Nach der Verabschiedung des umstrittenen Gesetzes gegen angeblichen „ausländischen Einfluss“ in Georgien haben Bundeskanzler Olaf Scholz (SPD) und Frankreichs Präsident Emmanuel Macron die Regierung in Tiflis deutlich kritisiert. In einer gemeinsamen Erklärung hoben Scholz und Macron am Sonntag hervor, sie nähmen „mit tiefem Bedauern“ die Entscheidung der georgischen Regierung und der Regierungspartei zur Kenntnis, vom europäischen „Pfad abzuweichen“.
Zur Begründung führten Scholz und Macron an, dass die georgische Regierung „gegen unsere gemeinsamen europäischen Werte und die Bestrebungen der georgischen Bevölkerung handelt, unter anderem durch Annahme des so genannten Gesetzes zur ‚Transparenz ausländischer Einflussnahme'“. Deutschland und Frankreich seien „zutiefst besorgt über die Lage in Georgien“.
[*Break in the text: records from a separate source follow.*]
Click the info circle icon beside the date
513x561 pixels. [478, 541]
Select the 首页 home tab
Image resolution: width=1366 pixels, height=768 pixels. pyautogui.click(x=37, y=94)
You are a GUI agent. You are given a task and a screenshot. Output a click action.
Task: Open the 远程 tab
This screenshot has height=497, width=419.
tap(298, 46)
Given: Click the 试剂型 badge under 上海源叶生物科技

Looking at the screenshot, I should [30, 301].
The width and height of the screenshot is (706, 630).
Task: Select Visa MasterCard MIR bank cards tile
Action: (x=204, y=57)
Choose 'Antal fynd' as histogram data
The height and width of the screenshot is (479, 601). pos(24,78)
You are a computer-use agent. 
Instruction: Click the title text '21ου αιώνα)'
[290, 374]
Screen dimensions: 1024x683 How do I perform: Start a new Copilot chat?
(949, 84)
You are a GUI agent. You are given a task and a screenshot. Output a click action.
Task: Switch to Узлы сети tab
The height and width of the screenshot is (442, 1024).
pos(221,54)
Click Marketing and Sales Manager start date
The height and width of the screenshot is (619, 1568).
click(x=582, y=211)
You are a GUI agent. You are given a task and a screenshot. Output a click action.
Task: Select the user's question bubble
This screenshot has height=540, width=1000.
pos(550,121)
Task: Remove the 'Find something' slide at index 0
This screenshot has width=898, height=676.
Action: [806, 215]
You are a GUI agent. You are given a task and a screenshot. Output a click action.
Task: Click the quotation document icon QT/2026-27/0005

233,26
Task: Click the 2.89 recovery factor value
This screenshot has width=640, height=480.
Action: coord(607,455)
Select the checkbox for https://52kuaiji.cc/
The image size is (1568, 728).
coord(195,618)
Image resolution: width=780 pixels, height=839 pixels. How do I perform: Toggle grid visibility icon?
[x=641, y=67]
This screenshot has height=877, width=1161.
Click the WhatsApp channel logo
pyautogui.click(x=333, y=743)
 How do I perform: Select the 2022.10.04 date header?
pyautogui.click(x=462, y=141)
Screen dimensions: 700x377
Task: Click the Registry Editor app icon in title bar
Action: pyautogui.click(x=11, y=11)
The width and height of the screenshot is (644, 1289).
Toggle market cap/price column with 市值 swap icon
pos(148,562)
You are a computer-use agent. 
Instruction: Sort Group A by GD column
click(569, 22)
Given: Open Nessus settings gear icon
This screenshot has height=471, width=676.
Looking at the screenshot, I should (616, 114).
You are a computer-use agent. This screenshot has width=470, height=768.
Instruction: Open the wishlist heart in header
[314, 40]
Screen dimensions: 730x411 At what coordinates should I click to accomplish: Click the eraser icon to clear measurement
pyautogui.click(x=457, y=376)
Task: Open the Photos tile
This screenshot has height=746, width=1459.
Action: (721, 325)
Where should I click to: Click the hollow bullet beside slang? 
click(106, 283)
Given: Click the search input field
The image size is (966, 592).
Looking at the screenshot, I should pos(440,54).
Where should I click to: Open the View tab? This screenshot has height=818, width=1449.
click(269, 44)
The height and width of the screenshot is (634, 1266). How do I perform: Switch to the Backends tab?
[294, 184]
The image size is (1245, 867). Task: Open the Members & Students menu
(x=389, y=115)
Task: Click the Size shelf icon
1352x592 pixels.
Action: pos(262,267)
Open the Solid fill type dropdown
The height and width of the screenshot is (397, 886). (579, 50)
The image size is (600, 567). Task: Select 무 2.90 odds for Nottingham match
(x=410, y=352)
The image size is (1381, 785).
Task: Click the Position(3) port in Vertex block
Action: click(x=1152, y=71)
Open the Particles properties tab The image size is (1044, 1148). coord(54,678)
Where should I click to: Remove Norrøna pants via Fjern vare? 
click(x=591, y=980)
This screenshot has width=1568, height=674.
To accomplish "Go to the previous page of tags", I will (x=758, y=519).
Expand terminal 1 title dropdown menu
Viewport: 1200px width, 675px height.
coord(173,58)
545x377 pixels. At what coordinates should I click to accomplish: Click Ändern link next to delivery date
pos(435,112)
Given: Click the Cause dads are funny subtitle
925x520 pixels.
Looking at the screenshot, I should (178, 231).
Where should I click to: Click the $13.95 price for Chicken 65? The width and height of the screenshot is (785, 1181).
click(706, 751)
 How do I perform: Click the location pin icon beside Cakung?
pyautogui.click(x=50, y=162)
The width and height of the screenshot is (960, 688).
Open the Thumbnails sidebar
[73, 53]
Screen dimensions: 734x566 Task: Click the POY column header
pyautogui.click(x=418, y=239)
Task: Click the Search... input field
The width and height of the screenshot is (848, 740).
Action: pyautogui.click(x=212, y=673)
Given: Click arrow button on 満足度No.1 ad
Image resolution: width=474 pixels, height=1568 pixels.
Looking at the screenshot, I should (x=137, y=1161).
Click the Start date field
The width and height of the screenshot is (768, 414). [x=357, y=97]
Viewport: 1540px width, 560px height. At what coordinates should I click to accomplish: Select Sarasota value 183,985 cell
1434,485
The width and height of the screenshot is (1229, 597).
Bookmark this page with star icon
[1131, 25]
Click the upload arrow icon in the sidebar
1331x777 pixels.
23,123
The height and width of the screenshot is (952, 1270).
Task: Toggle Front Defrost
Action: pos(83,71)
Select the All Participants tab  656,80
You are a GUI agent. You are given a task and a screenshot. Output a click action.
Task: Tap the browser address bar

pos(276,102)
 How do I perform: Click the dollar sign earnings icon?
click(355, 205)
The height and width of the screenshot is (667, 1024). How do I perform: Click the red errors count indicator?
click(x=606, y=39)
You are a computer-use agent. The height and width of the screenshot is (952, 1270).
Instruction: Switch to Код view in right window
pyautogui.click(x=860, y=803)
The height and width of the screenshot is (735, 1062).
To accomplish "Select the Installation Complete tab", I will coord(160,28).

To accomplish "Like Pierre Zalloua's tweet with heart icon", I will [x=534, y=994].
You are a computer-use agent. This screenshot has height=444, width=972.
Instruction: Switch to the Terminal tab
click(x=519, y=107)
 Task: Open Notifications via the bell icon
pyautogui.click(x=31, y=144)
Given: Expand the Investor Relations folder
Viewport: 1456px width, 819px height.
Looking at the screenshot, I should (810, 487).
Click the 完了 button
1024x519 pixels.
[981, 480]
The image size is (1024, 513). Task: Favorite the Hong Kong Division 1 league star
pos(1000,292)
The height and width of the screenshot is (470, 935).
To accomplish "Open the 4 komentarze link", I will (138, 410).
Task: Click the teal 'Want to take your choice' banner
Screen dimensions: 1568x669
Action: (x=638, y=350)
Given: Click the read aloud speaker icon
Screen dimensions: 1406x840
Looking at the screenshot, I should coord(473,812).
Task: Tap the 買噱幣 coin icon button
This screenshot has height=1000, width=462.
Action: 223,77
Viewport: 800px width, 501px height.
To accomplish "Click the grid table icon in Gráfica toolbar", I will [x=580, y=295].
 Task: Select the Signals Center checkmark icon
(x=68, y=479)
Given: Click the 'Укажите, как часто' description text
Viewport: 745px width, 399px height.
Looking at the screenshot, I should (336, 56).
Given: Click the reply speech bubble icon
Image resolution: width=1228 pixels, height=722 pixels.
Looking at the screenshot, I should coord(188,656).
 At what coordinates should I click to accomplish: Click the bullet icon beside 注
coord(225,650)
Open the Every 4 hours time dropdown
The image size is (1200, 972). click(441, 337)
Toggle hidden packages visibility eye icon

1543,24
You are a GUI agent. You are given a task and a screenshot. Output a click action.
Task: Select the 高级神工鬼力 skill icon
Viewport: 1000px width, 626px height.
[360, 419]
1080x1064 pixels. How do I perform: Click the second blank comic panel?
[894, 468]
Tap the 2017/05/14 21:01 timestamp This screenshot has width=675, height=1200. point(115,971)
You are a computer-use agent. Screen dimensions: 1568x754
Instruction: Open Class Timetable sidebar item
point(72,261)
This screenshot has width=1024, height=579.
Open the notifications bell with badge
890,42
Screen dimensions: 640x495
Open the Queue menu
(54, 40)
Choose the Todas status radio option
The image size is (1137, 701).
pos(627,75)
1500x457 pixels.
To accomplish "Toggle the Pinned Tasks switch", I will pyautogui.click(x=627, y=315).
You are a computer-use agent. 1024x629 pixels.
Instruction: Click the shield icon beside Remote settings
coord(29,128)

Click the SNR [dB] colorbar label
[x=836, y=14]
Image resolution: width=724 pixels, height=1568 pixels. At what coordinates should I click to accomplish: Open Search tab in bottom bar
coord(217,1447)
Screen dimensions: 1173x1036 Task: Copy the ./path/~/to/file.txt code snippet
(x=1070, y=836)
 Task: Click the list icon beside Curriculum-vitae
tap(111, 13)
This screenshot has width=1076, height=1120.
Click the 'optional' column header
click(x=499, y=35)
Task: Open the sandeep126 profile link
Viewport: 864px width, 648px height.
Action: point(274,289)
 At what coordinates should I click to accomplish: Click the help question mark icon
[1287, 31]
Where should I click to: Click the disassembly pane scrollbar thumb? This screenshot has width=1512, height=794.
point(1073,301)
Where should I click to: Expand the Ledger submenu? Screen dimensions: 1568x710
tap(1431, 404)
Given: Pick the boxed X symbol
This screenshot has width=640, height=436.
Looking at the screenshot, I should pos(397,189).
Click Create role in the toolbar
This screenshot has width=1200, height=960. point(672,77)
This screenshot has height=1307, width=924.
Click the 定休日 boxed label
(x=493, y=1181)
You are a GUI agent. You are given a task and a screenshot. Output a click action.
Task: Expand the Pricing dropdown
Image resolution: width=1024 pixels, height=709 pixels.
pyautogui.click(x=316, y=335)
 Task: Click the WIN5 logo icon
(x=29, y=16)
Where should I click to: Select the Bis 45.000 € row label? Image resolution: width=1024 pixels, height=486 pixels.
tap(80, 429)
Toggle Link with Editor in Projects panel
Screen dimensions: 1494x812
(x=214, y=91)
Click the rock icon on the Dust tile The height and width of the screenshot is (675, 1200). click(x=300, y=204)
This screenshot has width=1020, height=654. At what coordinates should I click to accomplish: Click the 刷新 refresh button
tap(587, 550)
Scholz und Macron verwiesen darauf, dass ihre beiden Ländern stets „den europäischen Pfad“ Georgiens befürwortet hätten. Sie hätten auch „die Entscheidung des Europäischen Rates vom Dezember 2023 zur Verleihung des (EU-)Kandidatenstatus (für Georgien) aktiv unterstützt“. Sie fügten hinzu: „Georgiens europäischer Pfad ist vorgezeichnet – darüber, mit welcher Geschwindigkeit und Richtung vorangeschritten wird, entscheidet aber Georgien.“
Am Dienstag hatte das georgische Parlament trotz wochenlanger Massenproteste das umstrittene Gesetz zur „ausländischen Einflussnahme“ verabschiedet. Demnach müssen sich Organisationen und Medien, die zu mindestens 20 Prozent aus dem Ausland finanziert werden, in der ehemaligen Sowjetrepublik künftig als Organe registrieren lassen, welche die „Interessen ausländischer Mächte verfolgen“. Kritiker sehen darin Parallelen zum Gesetz gegen „ausländische Agenten“ in Russland, das es den dortigen Behörden ermöglicht, massiv gegen kritische Medien und Organisationen vorzugehen.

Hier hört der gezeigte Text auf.